## Provided data
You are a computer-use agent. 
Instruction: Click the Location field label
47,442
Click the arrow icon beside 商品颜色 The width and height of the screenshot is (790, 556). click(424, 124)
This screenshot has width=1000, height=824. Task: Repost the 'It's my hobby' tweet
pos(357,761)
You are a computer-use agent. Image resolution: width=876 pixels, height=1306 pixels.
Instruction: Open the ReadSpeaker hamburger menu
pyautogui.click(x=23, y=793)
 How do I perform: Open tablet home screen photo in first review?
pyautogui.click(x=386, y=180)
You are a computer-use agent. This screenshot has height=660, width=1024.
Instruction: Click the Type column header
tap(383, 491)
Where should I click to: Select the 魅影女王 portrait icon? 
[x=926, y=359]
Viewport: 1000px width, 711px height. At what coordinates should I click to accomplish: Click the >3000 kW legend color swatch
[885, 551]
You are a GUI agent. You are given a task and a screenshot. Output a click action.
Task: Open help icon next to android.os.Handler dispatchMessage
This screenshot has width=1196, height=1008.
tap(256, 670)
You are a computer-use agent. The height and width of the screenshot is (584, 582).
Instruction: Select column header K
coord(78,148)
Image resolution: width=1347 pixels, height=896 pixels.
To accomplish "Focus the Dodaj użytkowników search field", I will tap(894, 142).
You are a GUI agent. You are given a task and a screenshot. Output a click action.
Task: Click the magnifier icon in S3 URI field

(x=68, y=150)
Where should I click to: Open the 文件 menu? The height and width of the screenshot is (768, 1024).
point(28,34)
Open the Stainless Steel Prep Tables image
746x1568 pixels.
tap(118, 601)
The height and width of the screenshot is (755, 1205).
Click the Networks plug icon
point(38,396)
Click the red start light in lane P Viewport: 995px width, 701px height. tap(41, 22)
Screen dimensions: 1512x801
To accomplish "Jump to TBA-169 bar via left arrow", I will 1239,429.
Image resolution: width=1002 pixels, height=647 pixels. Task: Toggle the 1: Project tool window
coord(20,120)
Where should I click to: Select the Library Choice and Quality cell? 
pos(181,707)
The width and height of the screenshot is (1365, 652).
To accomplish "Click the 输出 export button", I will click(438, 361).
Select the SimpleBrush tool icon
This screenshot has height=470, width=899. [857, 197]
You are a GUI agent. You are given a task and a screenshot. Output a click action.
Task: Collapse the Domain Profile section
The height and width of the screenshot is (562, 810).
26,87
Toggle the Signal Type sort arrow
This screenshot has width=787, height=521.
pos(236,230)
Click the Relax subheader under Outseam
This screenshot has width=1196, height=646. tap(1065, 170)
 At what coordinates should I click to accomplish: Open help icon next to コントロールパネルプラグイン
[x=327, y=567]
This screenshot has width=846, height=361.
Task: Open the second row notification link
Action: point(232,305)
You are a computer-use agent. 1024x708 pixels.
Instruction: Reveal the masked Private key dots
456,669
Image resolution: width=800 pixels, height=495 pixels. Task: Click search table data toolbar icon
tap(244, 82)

## Required task
Please format the lines from the one containing "You are a computer-use agent. Image" through the one containing "tap(383, 491)" as a Markdown table with columns Row and Line, numbering each row and skipping any blank lines.

## Result of this task
| Row | Line |
|---|---|
| 1 | You are a computer-use agent. Image resolution: width=876 pixels, height=1306 pixels. |
| 2 | Instruction: Open the ReadSpeaker hamburger menu |
| 3 | pyautogui.click(x=23, y=793) |
| 4 |  How do I perform: Open tablet home screen photo in first review? |
| 5 | pyautogui.click(x=386, y=180) |
| 6 | You are a computer-use agent. This screenshot has height=660, width=1024. |
| 7 | Instruction: Click the Type column header |
| 8 | tap(383, 491) |